Costruire una logistica sostenibile significa creare un ecosistema basato su collaborazione, trasparenza e condivisione dei dati lungo tutta la supply chain. Con questo obiettivo, in occasione di Transpotec 2026, il Freight Leaders Council ha presentato ufficialmente l’Osservatorio ESG, nato dalla partnership con l’Università LIUC.
L’iniziativa è stata illustrata durante l’incontro “La sostenibilità come strategia di crescita”, organizzato da Tempo Zero, business unit di Toscandia dedicata ad accompagnare le aziende di trasporto nella transizione ecologica.
Un Osservatorio ESG per la supply chain
L’Osservatorio ESG nasce per sviluppare strumenti concreti capaci di supportare imprese e operatori logistici nel percorso verso una filiera più sostenibile e competitiva.
Il progetto coinvolge anche i soci FLC CHEP Italia, Interzero Italia, Toscandia e Transadriatico Transport & Logistics, con l’obiettivo di creare maggiore integrazione tra committenza, trasporto merci e supply chain management.
ESG e sostenibilità nella logistica italiana
Come sottolineato dal presidente FLC Massimo Marciani, la sostenibilità nella logistica non può essere raggiunta senza una reale collaborazione tra tutti gli attori della filiera.
Secondo Marciani, i fornitori devono essere considerati parte integrante della catena del valore e non semplicemente un costo da comprimere. Un approccio necessario per evitare che il mercato premi esclusivamente la logica del prezzo più basso, penalizzando qualità, innovazione e sostenibilità.
L’Osservatorio ESG punta quindi a promuovere una nuova cultura della logistica sostenibile, basata su trasparenza, efficienza e responsabilità condivisa.
Il contributo dell’Università LIUC
A coordinare il progetto di ricerca sono Alessandro Creazza e Valentina Tundo.
Secondo Creazza, la sostenibilità non rappresenta un’etichetta da applicare alle aziende, ma un processo che deve svilupparsi all’interno delle organizzazioni e della supply chain.
L’Osservatorio ESG analizzerà il modo in cui i principi ESG vengono percepiti sia dagli operatori logistici sia dalla committenza, individuando strategie e azioni concrete per generare valore condiviso lungo tutta la filiera.
Innovazione e riduzione delle emissioni CO₂
Durante l’evento è stato inoltre presentato il Freight Reporting Emission Device – FRED, innovativo dispositivo sviluppato da Toscandia per il monitoraggio e il calcolo delle emissioni di CO₂ dei veicoli industriali.
La misurazione delle emissioni rappresenta oggi un elemento strategico per il futuro del trasporto sostenibile e della transizione ecologica nel settore logistico, anche in relazione agli obiettivi europei di decarbonizzazione.
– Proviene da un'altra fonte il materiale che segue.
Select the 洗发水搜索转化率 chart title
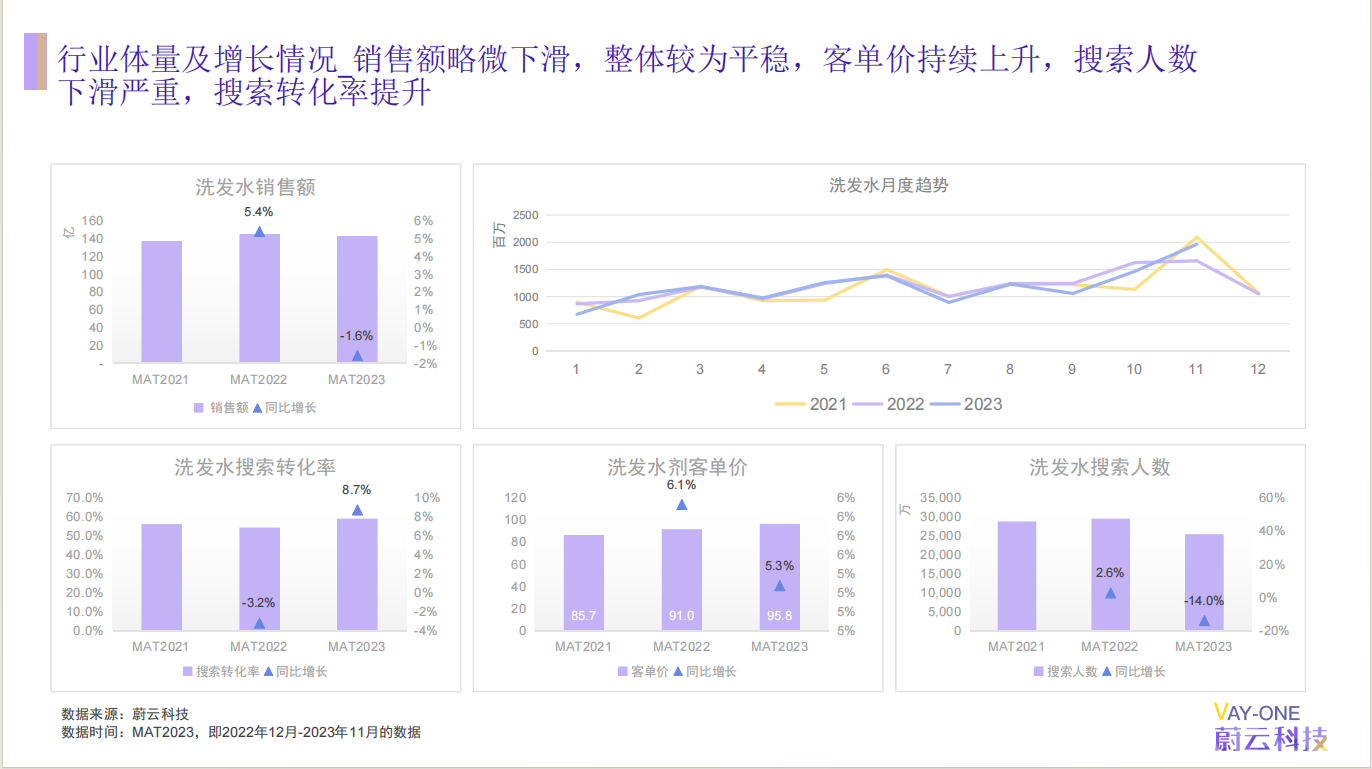The width and height of the screenshot is (1372, 769). (255, 467)
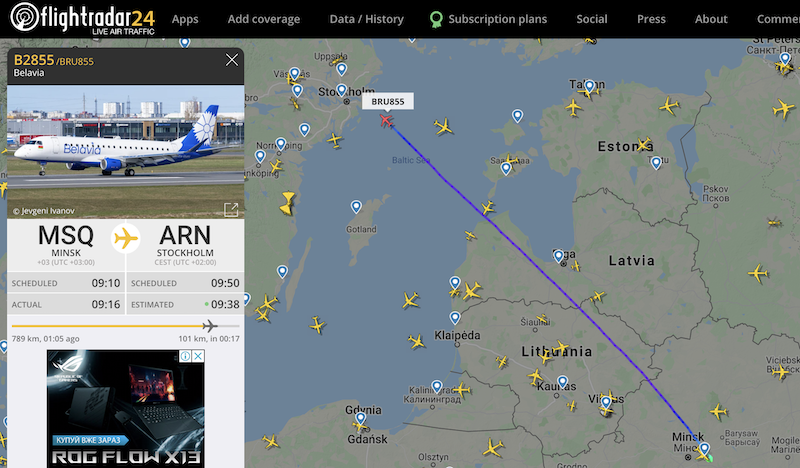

Al via l’indagine ESG nella filiera logistica
Il Freight Leaders Council ha avviato un questionario rivolto ad autotrasportatori, produttori e retailer per raccogliere dati, opinioni ed esperienze sull’adozione dei criteri ESG nella logistica.
I risultati della ricerca verranno presentati nell’autunno 2026 e contribuiranno a definire il livello di maturità ESG del settore, individuando criticità, opportunità e percorsi di sviluppo per una filiera più sostenibile, competitiva e trasparente.